I racconti di Francesco: la serenità della domenica

La cucina di casa, il divano del salone, la camera da letto nelle notti in cui il sonno tarda ad arrivare e si innesca quel formidabile avvicendamento fra noia e creatività: sono tutti luoghi in cui ho scritto per Ma di terra o di volo. Stavolta mi trovo invece in un posto quanto mai accordato all’anima portante del blog. Sono infatti in aereo, seduto al posto 23C (niente finestrino stavolta, ma se non altro il gomito destro è libero di scorrere a piacimento). A circa 29.000 piedi di quota, novemila metri a occhio e croce, zampetto fra un tasto e l’altro per dare forma a questo pezzo. E, ad ulteriore conferma della grande armonia tra tema e luoghi, aggiungo che ho iniziato a scrivere durante l’attesa in aeroporto e che l’ispirazione per l’articolo mi è venuta alla fermata del bus che conduce dalla città allo scalo. Insomma, tutte location perfettamente intonate con i topic di queste pagine web.

remote-work-airport

Solo pochi minuti di attesa e giunge il pullman di colore argento con grandi aerei variopinti stilizzati sulla fiancata. Si solleva il pannello laterale che dà accesso al vano bagagli e…i trolley stivati sono pochissimi, non arrivano neppure a dieci, sono così pochi che risultano sparpagliati nel grande bagagliaio, l’uno lontano dall’altro. Niente a che vedere con le cataste di valigie che sovente appaiono all’apertura del portello. Un attimo di sorpresa e poi realizzo: è domenica mattina.

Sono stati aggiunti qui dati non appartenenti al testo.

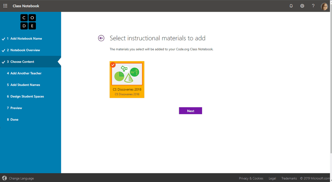Image resolution: width=332 pixels, height=182 pixels.
Task: Open the settings gear icon
Action: (x=302, y=6)
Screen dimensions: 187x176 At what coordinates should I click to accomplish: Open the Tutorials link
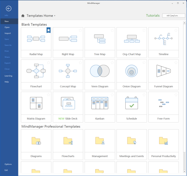(153, 15)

L'aeroporto abbandonato di Hellenikon in Grecia
L’aeroporto abbandonato di Hellenikon in Grecia

Gli aeroporti della domenica mattina offrono uno spettacolo impossibile a ravvisarsi negli altri giorni della settimana, che non si ritrova neppure al pomeriggio della stessa domenica. Sono semivuoti, caratterizzati da pochi passeggeri ai controlli di sicurezza, in giro per le sale o seduti in attesa di partire. Ed è dunque possibile osservare l’aeroporto in una veste differente, con pochi clienti ai bar, niente code alle casse, le commesse dei negozi che chiacchierano fra loro, il personale di terra meno frenetico. Anche il rumore di sottofondo è attutito, privo del perenne chiacchiericcio dei giorni feriali. Sono questi i momenti in cui si scopre più in dettaglio la molteplicità delle offerte commerciali, la varietà gastronomica, la gamma dei servizi. In queste condizioni l’aeroporto appare più amichevole, più vicino a sé stessi proprio perché meno frammentato tra le migliaia e migliaia di persone che in genere vi transitano quotidianamente. C’è, insomma, un’atmosfera più rilassata, e si prova una sensazione intensamente piacevole a sentirsi padroni, più o meno incontrastati nella propria immaginazione, di un luogo così grande, così tecnologicamente avanzato, così magico nel suo compito di accordare la concretezza della terra all’incanto del cielo.